• [GIVEN TEXT]
Jordan’s poor have little hope of change

Protests over a proposed tax hike might have shone the spotlight on economic hardships in Jordan, but the poorest in the kingdom’s capital remain voiceless as they struggle to survive.
Gaunt men sit on the ground of a rubbish-strewn alley in Amman’s Nazzal neighbourhood, absent the traditional lights and cheerful decorations that usually come with Ramadhan.
One the capital’s poorest areas, the breaking of the daily fast in Nazzal is far from festive. On the top floor of a dilapidated building, Yusra Moheiddine stands timidly at the door of her apartment, her daughter clinging to the hem of her black niqab robe.
“I’m ashamed,” the mother mutters, of the impoverished conditions in which her family lives. Mass protests against rising costs and the proposed new tax law have rocked Jordan in recent days as the cash-strapped government pushes austerity measures to slash the country’s debt in the face of an economic crisis. The authorities shelved the tax proposals in the face of public ire — but for Moheiddine the victory for the demonstrators means little.
Her family of three survives on the five dollars (six euros) a day her sick husband makes collecting cans.
For them, their struggle has long been one of day-to-day survival.
Since getting married, 38-year-old of Palestinian origin has lived in seven different apartments — driven out each time by landlords tired of being shorted on the rent. Holding her daughter in her arms, Moheiddine insists that the young girl “wants to be a schoolteacher when she grows up”. But the hurdles she’ll have to overcome to do so may prove too much.
As the summer sun dips below the horizon in the city of seven hills, millions of people gather over sumptuous meals to break their daily fasts.
In Nazzal, this hard-up family break the fast with a yellowish porridge, garnished with a few pieces of cucumber.
Down the road, 37-year-old Rania lives with her husband and three children in a small house where “only sewage and insects dare go”. “In the winter, when it rains, we are drowned in sewage,” she says, not giving her surname.

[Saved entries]

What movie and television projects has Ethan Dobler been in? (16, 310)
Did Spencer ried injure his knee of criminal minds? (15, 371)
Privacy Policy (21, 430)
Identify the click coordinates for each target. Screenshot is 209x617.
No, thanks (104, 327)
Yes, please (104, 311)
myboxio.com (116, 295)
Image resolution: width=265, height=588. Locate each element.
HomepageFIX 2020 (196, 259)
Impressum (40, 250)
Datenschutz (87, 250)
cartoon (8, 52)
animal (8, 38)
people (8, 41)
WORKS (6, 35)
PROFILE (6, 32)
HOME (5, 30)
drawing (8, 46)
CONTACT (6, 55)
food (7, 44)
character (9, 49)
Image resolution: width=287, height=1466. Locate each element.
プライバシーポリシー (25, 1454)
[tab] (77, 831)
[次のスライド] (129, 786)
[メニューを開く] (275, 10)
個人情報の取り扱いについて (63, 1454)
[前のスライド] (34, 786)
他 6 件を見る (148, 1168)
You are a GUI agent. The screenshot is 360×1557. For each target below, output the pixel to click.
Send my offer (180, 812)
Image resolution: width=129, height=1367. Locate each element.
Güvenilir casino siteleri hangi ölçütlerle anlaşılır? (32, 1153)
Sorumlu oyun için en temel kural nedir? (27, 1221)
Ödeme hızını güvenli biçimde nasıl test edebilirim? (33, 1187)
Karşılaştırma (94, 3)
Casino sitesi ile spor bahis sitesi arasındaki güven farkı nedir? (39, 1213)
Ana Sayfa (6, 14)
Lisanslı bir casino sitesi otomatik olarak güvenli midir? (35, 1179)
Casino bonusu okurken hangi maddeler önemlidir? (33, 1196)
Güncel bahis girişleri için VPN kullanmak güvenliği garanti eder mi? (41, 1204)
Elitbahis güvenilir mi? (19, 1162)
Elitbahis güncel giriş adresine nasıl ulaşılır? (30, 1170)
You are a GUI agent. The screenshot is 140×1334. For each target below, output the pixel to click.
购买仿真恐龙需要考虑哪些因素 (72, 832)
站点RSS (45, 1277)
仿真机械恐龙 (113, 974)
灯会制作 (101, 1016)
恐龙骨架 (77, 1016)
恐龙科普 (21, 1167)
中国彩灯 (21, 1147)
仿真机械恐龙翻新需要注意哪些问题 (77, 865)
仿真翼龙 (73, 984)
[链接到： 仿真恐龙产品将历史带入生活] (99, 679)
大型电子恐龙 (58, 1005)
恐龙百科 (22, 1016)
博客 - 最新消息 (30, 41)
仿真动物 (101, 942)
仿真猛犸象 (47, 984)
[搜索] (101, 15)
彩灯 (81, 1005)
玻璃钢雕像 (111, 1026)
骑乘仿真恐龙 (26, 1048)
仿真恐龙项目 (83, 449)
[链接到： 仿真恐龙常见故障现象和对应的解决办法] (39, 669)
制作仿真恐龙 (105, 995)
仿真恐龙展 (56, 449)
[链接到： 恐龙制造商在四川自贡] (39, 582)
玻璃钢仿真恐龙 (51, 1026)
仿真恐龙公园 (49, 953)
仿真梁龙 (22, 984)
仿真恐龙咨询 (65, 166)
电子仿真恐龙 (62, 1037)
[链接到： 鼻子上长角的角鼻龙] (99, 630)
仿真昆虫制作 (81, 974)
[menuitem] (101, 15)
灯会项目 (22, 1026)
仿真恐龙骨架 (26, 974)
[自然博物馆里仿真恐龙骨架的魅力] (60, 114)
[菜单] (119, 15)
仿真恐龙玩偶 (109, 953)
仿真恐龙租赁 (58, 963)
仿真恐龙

• [WHAT TO DO]
- a) In the article on Jordan's poor, turn the paragraph that opens with “I’m ashamed,” the mother mutters into a short bulleted list that keeps its main facts.
- b) Summarize the article on Jordan's poor in two sentences.
- c) Pick up the article on Jordan's poor after its final sentence and carry it forward.

• [EXERCISE ANSWERS]
- a)
- Moheiddine says she is ashamed of the poor conditions her family lives in.
- Mass protests against rising costs and a proposed new tax law have recently shaken Jordan.
- The cash-strapped government is pushing austerity measures to cut the country's debt amid an economic crisis.
- The authorities shelved the tax proposals because of public anger.
- For Moheiddine, the demonstrators' victory means little.

- b) Protests over a proposed tax hike have drawn attention to economic hardship in Jordan, but the poorest residents of Amman's Nazzal neighborhood remain voiceless, and Ramadhan there is far from festive. Yusra Moheiddine's family of three survives on the five dollars a day her sick husband earns collecting cans and has been driven out of seven apartments, while nearby, Rania says her family's small house floods with sewage when it rains.

- c)
They’ve dug a hole in the corner of the yard to serve as a septic tank. “I have to empty it every week, otherwise it’s a disaster,” said Rania.
In the house’s only bedroom, torn foam mattresses are arranged side-by-side and the walls are splotched with mould stains.
“Everyone tells me to leave, but where would I go?” she asks. Her husband makes a pittance selling corn on the cob and the family can’t afford to live elsewhere.
On the neighbourhood’s main streets, a bit more lively than the surrounding alleyways, shops reopen after dark — as is customary during Ramadhan.
Children line up to buy neon-yellow sugary drinks, girls stroll arm-in-arm, and groups of elderly men sit on plastic chairs earnestly discussing the world’s problems.
Jihad, a fruit and vegetable seller in his 50s, is fatalistic. “Our turnover has dropped by more than 50 per cent compared to last year, but I get it… who wants to buy a melon or a watermelon when he can’t even buy bread?” He doesn’t believe the recent demonstrations will make much of a difference. “Nothing will change. The only one who can save us is God,” he said.
On the adjacent sidewalk, Abboud Agraba, dressed in a long beige robe, bursts into laughter.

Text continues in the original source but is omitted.